Cancer Advocacy


Rare cancer challenges

Patients with very rare cancers will encounter a number of potentially significant challenges that will create difficulty and stress for them. This may be direct, but can also be because of the challenges that patients with ultra-rare diseases will face due to the limited focus they receive. These may include, but will not be limited to the following:

  1. A lack of knowledge and awareness about EHE, even amongst the medical community. This has resulted in several of our members experiencing difficult diagnoses.
  2. A lack of understanding in some clinicians as to why the patient is asking questions about experience of the disease, and a possible desire to be referred to another doctor of sarcoma centre;
  3. A lack of coordinated capture of data and biological samples from patients with the disease, all of which would significantly help in improving clinical understanding and research progression;
  4. A lack of interest, focus and funding from government and pharmaceutical companies because patient numbers are so small;
  5. regulatory practices that have been developed for common diseases, and have created information and statistical requirements that ultra-rare cancers cannot satisfy with resultant delays and failures to get important drugs to patients;
  6. A lack of funding from larger donors and cancer charities who may be unaware of the disease.
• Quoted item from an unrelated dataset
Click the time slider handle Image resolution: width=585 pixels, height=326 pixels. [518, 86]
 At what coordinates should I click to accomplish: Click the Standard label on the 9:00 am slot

The overall effect of all these factors can appear daunting, presenting as insurmountable hurdles and resulting in feelings of hopelessness, leaving individual patients feeling scared and isolated.

Advocating for change

It is to combat the above challenges that the EHERCC has prioritised, as a key component of its main objectives, the raising of awareness of EHE. We will strive to do this in the medical world, including oncology centres; within government and funding agencies and foundations; and with the general public. We passionately believe that it is only by dealing with these challenges head on that we can make a difference.

Our programme to grow awareness of EHE is largely based on communicating to different audiences at every opportunity. As Chair of Trustees, Hugh Leonard has participated in multiple fundraising events where he has been able to talk to an engaged audience about the disease. In 2022, Hugh was also given the privilege of speaking at the prestigious ESMO2022 Congress in a session entitled ‘Ultra-rare sarcoma: Navigating an endless sea‘ where he was able to describe the challenges faced by ultra-rare cancers.

We are determined to do all we can to increase expenditure on research into rare cancers, including EHE, so that those with rare cancers are not forgotten and their cancers are included within the overall cancer research effort. We do not believe this would be at the cost of research into common cancers. As so little is currently spent on research into rare cancers, small increases in funding would represent substantial increases in percentage terms and generate significant progress. We will continue to work hard to deliver this.

We are working hard with the clinical community to secure early approval for drugs that are shown to be efficacious for EHE. This involves a concerted effort to engage with regulators to explain the challenges their procedures create for ultra-rare cancers, and to jointly explore new ways to reach the same objective – delivering beneficial drugs to patients who need them as a matter of priority.

We recognise that other rare cancer and rare disease organisations are working hard as they too advocate for greater awareness and positive change for rare diseases including sarcomas. In the UK and Europe we are members of four such organisations, shown below, with whom we engage on advocacy issues that are important to the EHE community.

Cancer52 (UK)
Rare Disease Europe (EURODIS)
European Cancer Patient Coalition (ECPC)
Sarcoma Patient Advocacy Global Network (SPAGN)

At all times we keep at the forefront of our campaigns the simple fact that rare cancers are not rare to those who have them. They are very real, very frightening and sadly, in too many cases, fatal. We hope you will join us in working to make a difference for patients with EHE and other rare cancers.